Exercise prompt: Please write out every record exactly, but keep any images out of it.

=== Section Start ===

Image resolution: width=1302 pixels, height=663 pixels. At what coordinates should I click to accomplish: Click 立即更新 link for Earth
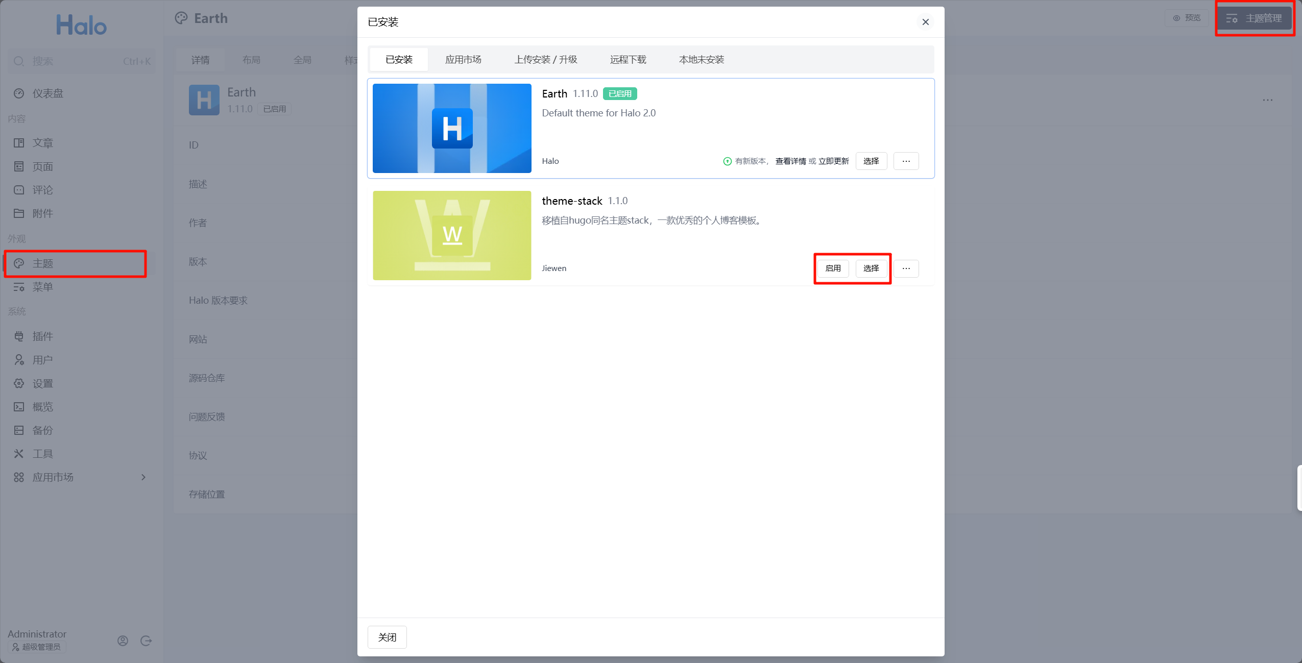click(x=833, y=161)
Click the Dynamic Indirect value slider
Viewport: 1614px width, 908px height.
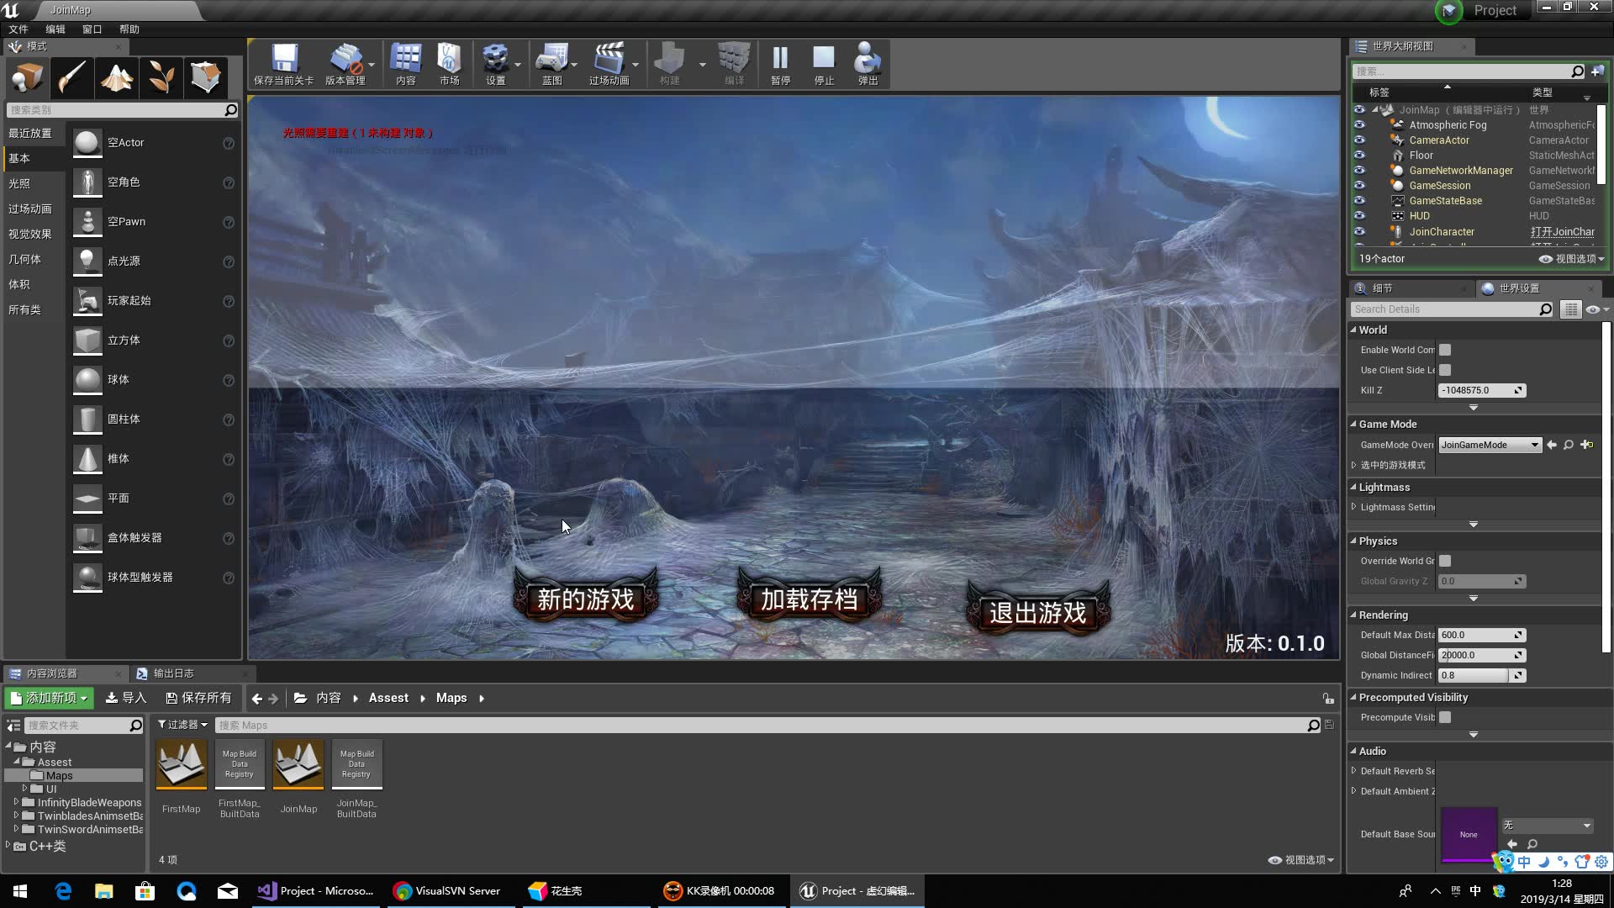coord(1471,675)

=== Section End ===

Finished exercise:
Image resolution: width=1302 pixels, height=663 pixels. At what coordinates should I click to accomplish: Click 立即更新 link for Earth
click(x=833, y=161)
Click the Dynamic Indirect value slider
Viewport: 1614px width, 908px height.
coord(1471,675)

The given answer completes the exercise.